Extinction Rebellion (Yokoluş İsyanı)  isimli grup, 9 Nisan'da başlayan ve 9 gün sürmesi planlanan yeni eylemleri kapsamında Londra'nın merkezinde kalabalık yolları kapattı, şehrin en işlek köprülerini işgal etti.

Fosil yakıtlara yapılan yatırımların durdurulmasını talep eden aktivistler, düzenledikleri eylemlerin Londra'da normal hayat düzenini bozmayı ve olabildiğince çok sayıda insana ulaşmayı hedeflediğini söyledi.

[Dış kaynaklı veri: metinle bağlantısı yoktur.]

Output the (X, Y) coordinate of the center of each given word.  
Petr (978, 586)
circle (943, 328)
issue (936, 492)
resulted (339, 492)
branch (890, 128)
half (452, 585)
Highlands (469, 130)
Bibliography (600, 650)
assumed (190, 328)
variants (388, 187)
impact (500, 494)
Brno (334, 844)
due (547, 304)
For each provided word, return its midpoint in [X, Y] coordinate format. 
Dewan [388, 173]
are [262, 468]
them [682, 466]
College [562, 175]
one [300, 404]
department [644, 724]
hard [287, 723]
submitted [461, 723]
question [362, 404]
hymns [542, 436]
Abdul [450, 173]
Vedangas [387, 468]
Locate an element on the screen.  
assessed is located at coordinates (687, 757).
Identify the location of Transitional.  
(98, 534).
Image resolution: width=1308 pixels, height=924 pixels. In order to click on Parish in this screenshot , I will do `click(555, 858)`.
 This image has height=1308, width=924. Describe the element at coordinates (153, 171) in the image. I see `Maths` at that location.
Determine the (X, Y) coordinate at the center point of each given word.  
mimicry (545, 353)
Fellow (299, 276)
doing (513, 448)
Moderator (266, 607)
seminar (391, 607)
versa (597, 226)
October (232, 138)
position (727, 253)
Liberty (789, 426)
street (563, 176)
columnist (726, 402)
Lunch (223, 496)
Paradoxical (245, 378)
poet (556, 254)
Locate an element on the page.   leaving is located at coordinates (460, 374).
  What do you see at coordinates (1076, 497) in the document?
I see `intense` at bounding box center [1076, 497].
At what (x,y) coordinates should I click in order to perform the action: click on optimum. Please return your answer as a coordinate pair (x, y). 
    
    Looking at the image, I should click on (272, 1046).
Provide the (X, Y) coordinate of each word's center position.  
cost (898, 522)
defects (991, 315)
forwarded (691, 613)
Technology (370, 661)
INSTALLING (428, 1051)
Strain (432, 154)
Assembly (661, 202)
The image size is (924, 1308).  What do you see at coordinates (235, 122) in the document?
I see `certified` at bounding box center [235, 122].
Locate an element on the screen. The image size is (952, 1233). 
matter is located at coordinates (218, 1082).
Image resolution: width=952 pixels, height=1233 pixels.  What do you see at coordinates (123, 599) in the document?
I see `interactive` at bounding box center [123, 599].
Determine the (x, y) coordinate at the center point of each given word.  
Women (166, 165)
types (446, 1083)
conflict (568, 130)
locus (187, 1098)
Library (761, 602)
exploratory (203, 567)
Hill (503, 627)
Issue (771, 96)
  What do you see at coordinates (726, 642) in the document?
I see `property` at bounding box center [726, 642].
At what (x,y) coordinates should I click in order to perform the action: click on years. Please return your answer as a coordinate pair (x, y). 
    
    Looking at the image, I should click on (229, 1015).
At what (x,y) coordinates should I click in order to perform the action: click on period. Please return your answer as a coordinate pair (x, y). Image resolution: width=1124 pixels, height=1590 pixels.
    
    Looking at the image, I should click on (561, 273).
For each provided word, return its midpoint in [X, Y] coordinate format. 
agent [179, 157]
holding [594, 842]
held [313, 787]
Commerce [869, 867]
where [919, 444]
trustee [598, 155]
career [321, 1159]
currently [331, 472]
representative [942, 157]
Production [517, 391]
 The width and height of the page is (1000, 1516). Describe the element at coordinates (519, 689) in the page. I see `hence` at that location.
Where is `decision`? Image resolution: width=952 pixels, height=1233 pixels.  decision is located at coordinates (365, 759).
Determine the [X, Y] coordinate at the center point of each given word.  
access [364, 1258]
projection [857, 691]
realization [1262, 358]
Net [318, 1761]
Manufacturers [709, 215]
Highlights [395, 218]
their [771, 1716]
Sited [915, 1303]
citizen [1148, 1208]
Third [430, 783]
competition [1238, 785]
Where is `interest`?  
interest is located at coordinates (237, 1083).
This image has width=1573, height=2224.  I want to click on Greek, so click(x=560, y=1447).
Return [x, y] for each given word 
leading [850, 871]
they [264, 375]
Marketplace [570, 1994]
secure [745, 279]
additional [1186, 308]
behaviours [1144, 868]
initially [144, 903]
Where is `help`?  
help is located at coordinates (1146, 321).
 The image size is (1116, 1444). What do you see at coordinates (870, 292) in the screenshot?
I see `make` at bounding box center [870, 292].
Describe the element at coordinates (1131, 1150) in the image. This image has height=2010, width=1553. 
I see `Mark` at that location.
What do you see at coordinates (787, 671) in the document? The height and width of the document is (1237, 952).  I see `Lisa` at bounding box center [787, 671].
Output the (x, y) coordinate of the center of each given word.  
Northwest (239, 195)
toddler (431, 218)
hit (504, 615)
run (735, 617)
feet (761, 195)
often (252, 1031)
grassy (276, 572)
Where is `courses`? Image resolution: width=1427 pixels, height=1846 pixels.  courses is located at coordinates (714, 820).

Cumartesi günü başlayan gösteriler kapsamında şehir merkezinde yollar kapatıldı ve oturma eylemleri düzenlendi. Eylemciler, "Gezegenimizi kurtaracağız" ve "Kimin sokakları? Bizim sokaklarımız" şeklinde sloganlar attı.

Göstericilerin taşıdığı pankartlarda ise "Doğamız ve çocuklarımız için buradayız", "Felakete doğru ilerliyoruz" ve "Dünyada yaşam yok oluyor" sözleri yazılıydı.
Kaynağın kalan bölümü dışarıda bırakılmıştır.